TASK TO COMPLETE:
Only the lines from the beginning of the data below through the line containing "Task: Click the 运营专员 role badge" belong in the response, each copied exactly.
[INFORMATION SUPPLIED]
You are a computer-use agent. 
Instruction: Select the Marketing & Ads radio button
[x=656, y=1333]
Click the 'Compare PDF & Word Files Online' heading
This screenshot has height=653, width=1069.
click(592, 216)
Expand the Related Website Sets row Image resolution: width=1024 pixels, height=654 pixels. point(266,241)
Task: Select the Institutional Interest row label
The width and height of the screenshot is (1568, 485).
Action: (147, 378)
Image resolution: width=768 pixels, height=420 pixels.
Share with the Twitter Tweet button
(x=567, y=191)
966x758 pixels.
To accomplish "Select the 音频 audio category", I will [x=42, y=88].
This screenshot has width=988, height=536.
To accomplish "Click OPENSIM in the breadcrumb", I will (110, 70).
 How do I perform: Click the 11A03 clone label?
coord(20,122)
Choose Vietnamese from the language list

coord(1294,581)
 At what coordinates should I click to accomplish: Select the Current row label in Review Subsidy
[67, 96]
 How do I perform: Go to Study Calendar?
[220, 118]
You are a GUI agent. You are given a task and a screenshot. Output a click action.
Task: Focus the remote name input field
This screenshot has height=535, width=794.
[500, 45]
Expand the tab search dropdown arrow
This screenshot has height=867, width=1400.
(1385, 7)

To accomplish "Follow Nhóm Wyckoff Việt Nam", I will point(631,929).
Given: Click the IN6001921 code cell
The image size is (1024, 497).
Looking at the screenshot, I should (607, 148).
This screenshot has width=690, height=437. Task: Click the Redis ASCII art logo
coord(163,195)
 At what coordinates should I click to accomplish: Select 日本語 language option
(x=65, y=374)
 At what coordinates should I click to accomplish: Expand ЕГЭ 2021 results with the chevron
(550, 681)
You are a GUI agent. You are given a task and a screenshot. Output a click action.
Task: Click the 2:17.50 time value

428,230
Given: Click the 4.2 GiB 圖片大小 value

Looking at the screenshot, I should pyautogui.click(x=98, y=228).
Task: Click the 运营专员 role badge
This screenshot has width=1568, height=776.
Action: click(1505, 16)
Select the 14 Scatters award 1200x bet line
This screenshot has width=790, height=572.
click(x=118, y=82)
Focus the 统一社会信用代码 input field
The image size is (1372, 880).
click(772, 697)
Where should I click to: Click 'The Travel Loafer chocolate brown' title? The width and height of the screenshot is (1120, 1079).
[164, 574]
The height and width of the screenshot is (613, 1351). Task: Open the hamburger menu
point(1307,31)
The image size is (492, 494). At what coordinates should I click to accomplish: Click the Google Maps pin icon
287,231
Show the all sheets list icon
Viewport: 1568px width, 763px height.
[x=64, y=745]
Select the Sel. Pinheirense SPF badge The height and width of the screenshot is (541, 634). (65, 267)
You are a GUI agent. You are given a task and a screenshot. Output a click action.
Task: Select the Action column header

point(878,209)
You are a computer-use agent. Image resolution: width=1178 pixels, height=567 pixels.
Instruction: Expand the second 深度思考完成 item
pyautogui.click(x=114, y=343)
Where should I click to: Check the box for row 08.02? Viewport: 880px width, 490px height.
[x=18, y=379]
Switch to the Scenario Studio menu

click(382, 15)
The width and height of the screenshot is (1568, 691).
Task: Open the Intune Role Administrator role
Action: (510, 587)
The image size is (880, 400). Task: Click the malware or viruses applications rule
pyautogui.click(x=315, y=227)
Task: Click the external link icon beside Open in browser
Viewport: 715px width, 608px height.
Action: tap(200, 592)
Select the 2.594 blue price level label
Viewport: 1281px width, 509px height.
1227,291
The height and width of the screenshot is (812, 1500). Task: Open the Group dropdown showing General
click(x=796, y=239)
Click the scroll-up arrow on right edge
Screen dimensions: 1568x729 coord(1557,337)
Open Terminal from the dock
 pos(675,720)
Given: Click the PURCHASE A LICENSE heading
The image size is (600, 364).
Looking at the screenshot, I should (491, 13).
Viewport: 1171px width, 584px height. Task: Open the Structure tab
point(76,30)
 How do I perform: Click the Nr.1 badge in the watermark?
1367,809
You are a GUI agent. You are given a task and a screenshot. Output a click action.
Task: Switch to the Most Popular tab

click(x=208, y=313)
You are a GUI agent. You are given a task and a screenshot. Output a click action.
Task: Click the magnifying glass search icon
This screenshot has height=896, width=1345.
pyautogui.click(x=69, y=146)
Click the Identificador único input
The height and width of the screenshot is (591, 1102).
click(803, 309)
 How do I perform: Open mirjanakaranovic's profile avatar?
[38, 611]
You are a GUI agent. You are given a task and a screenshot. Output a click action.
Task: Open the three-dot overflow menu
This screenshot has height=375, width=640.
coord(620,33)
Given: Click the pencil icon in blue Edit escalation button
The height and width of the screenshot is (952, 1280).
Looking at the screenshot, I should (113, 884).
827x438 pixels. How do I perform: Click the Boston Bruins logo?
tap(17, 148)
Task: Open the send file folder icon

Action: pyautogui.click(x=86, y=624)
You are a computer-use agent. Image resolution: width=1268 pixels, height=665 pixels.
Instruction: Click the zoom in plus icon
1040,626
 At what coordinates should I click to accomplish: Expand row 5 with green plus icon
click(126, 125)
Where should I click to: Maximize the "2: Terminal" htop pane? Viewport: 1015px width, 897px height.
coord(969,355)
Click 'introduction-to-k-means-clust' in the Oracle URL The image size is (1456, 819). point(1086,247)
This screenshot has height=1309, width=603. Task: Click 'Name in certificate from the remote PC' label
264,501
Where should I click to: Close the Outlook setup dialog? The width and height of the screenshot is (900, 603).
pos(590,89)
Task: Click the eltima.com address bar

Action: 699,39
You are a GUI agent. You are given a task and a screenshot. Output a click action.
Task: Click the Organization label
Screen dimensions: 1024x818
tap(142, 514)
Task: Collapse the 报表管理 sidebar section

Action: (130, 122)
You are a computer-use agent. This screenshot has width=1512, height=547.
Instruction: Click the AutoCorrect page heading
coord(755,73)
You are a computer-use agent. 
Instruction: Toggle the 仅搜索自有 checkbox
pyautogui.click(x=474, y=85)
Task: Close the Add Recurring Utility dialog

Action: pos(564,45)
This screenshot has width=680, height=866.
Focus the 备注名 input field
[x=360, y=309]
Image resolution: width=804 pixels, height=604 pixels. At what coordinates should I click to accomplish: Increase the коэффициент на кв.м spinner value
[/INFORMATION SUPPLIED]
EXERCISE RESULT:
You are a computer-use agent. 
Instruction: Select the Marketing & Ads radio button
[x=656, y=1333]
Click the 'Compare PDF & Word Files Online' heading
This screenshot has height=653, width=1069.
click(592, 216)
Expand the Related Website Sets row Image resolution: width=1024 pixels, height=654 pixels. point(266,241)
Task: Select the Institutional Interest row label
The width and height of the screenshot is (1568, 485).
Action: (147, 378)
Image resolution: width=768 pixels, height=420 pixels.
Share with the Twitter Tweet button
(x=567, y=191)
966x758 pixels.
To accomplish "Select the 音频 audio category", I will [x=42, y=88].
This screenshot has width=988, height=536.
To accomplish "Click OPENSIM in the breadcrumb", I will (110, 70).
 How do I perform: Click the 11A03 clone label?
coord(20,122)
Choose Vietnamese from the language list

coord(1294,581)
 At what coordinates should I click to accomplish: Select the Current row label in Review Subsidy
[67, 96]
 How do I perform: Go to Study Calendar?
[220, 118]
You are a GUI agent. You are given a task and a screenshot. Output a click action.
Task: Focus the remote name input field
This screenshot has height=535, width=794.
[500, 45]
Expand the tab search dropdown arrow
This screenshot has height=867, width=1400.
(1385, 7)

To accomplish "Follow Nhóm Wyckoff Việt Nam", I will point(631,929).
Given: Click the IN6001921 code cell
The image size is (1024, 497).
Looking at the screenshot, I should (607, 148).
This screenshot has width=690, height=437. Task: Click the Redis ASCII art logo
coord(163,195)
 At what coordinates should I click to accomplish: Select 日本語 language option
(x=65, y=374)
 At what coordinates should I click to accomplish: Expand ЕГЭ 2021 results with the chevron
(550, 681)
You are a GUI agent. You are given a task and a screenshot. Output a click action.
Task: Click the 2:17.50 time value

428,230
Given: Click the 4.2 GiB 圖片大小 value

Looking at the screenshot, I should pyautogui.click(x=98, y=228).
Task: Click the 运营专员 role badge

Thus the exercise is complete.